# Drawing out PF frames



## oblib (Oct 28, 2011)

*Re: Drawing ot PF frames*



sfisher said:


> Then I realized that I forgot to put wax on the foundation, .


You forgot to put extra wax on the pf's or did you special order them with no wax to begin with?


----------



## dixiebooks (Jun 21, 2010)

*Re: Drawing ot PF frames*

Crazy bees. Didn't they know the "rules"? Waxed frames and 1:1 syrup. LOL 

I do wax my PF's to give the bees more to work with. Seems they draw it out so much faster and better if I wax it.

-js


----------



## Slow Modem (Oct 6, 2011)

*Re: Drawing ot PF frames*

I squirt a little sugar water on new frames and they draw out ok.


----------



## KQ6AR (May 13, 2008)

*Re: Drawing ot PF frames*

I don't do anything to my PF frames, use them right out of the box.


----------



## sfisher (Sep 22, 2009)

*Re: Drawing ot PF frames*

*oblib* I bought them already waxed but I have read many threads were people say that the bees accept them better if you add more wax. Looks like my bees dont care, at least right now they dont.


----------



## Vance G (Jan 6, 2011)

*Re: Drawing ot PF frames*

I buy them unwaxed because they are cheaper and put on my own known to be chemically free wax fresh. I would not recommend it but I have put on unwaxed ones while the bees were being heavily fed and the bees drew them out just fine.


----------



## sfisher (Sep 22, 2009)

*Re: Drawing ot PF frames*

Vance I looked into the unwaxed although they were cheaper, shipping was not free on them. And the unwaxed ended up being more expensive after shipping was added.


----------



## rkereid (Dec 20, 2009)

*Re: Drawing ot PF frames*



Vance G said:


> I buy them unwaxed because they are cheaper and put on my own known to be chemically free wax fresh. I would not recommend it but I have put on unwaxed ones while the bees were being heavily fed and the bees drew them out just fine.
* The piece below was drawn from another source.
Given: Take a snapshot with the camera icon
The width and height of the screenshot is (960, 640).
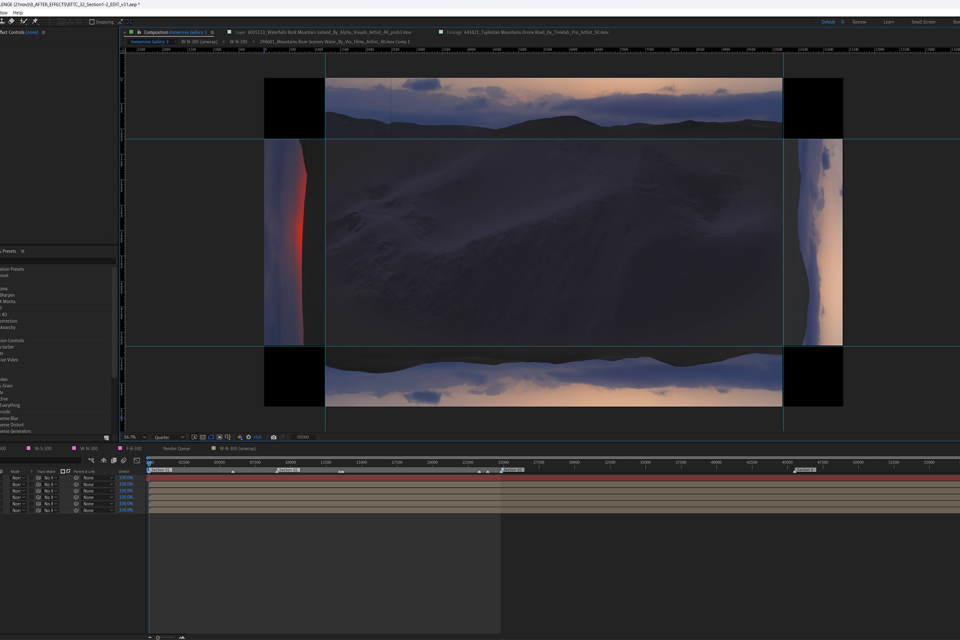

Are Mann Lake's PF frames available unwaxed? I have never seen them advertised as such.

My bees draw them out just fine with no extra wax.


----------



## Rader Sidetrack (Nov 30, 2011)

*Re: Drawing ot PF frames*



rkereid said:


> Are Mann Lake's PF frames available unwaxed? I have never seen them advertised as such.
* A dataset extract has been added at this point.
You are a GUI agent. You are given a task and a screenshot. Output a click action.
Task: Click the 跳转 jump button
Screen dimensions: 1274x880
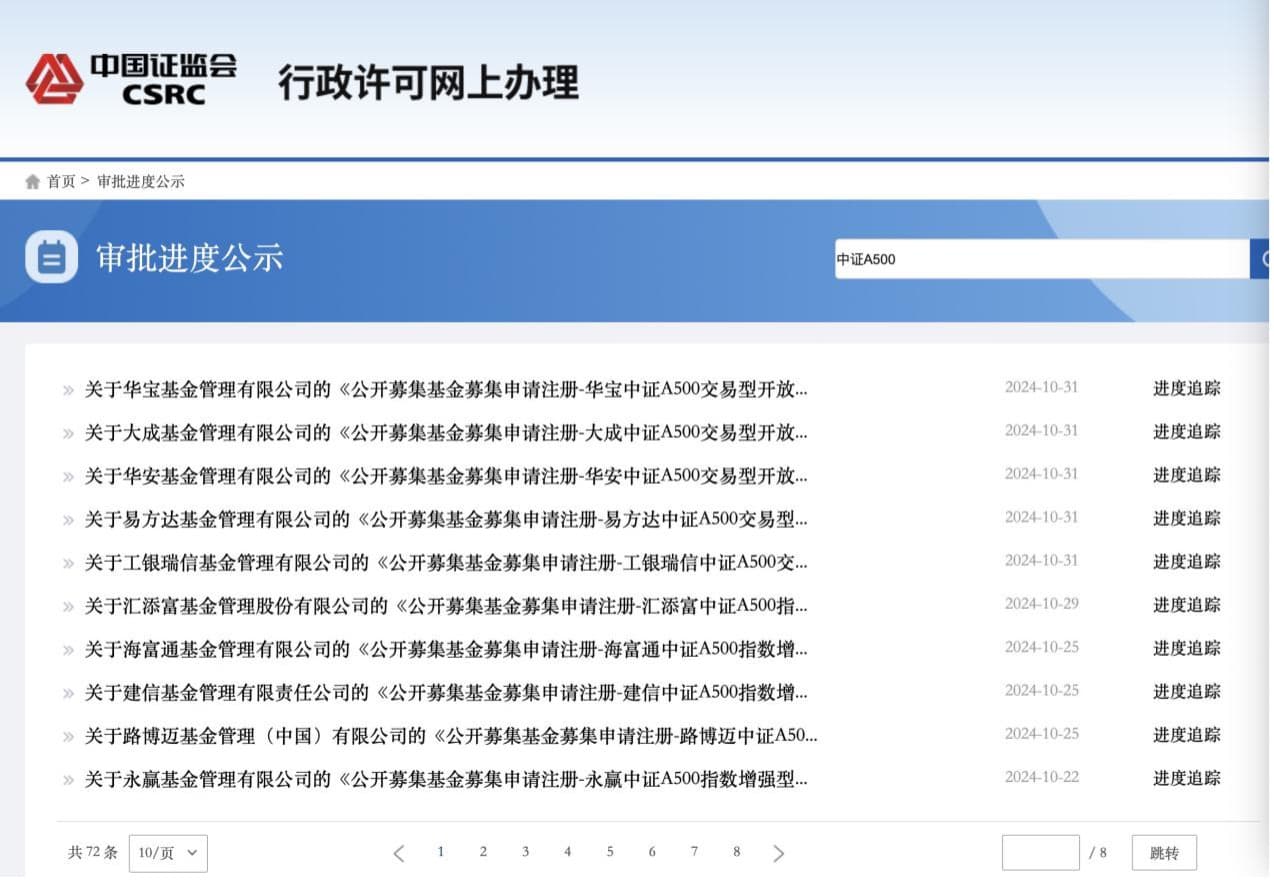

From the same catalog page as the waxed frames:


> Available *unwaxed*, call 800-880-7694 for details.
> http://www.mannlakeltd.com/publications/cat2012/page17.pdf


----------



## dixiebooks (Jun 21, 2010)

*Re: Drawing ot PF frames*

I've bought quite a few of these over the last several years and the wax is pretty thin on them. That's why I generally re-wax mine. -js


----------



## Vance G (Jan 6, 2011)

*Re: Drawing ot PF frames*



sfisher said:


> Vance I looked into the unwaxed although they were cheaper, shipping was not free on them. And the unwaxed ended up being more expensive after shipping was added.[/QUOTE ]
> I bought several hundred of them and they shipped free at the time. The employees have some dickering room I believe. I also see shipping distance to your location is a lot further than to mine. Who knows.


----------



## rkereid (Dec 20, 2009)

*Re: Drawing ot PF frames*



Rader Sidetrack said:


> From the same catalog page as the waxed frames:


Wasn't aware of that. Is there a discount for unwaxed if you buy a quantity that qualifies for free shipping?


----------



## Solomon Parker (Dec 21, 2002)

*Re: Drawing ot PF frames*



Vance G said:


> The employees have some dickering room I believe.


That's neat. They are an employee owned business.


----------



## RiodeLobo (Oct 11, 2010)

*Re: Drawing ot PF frames*

The only time I have had problems with the bees drawing out the PF frames is when I put one or two into a hive with already drawn comb.


----------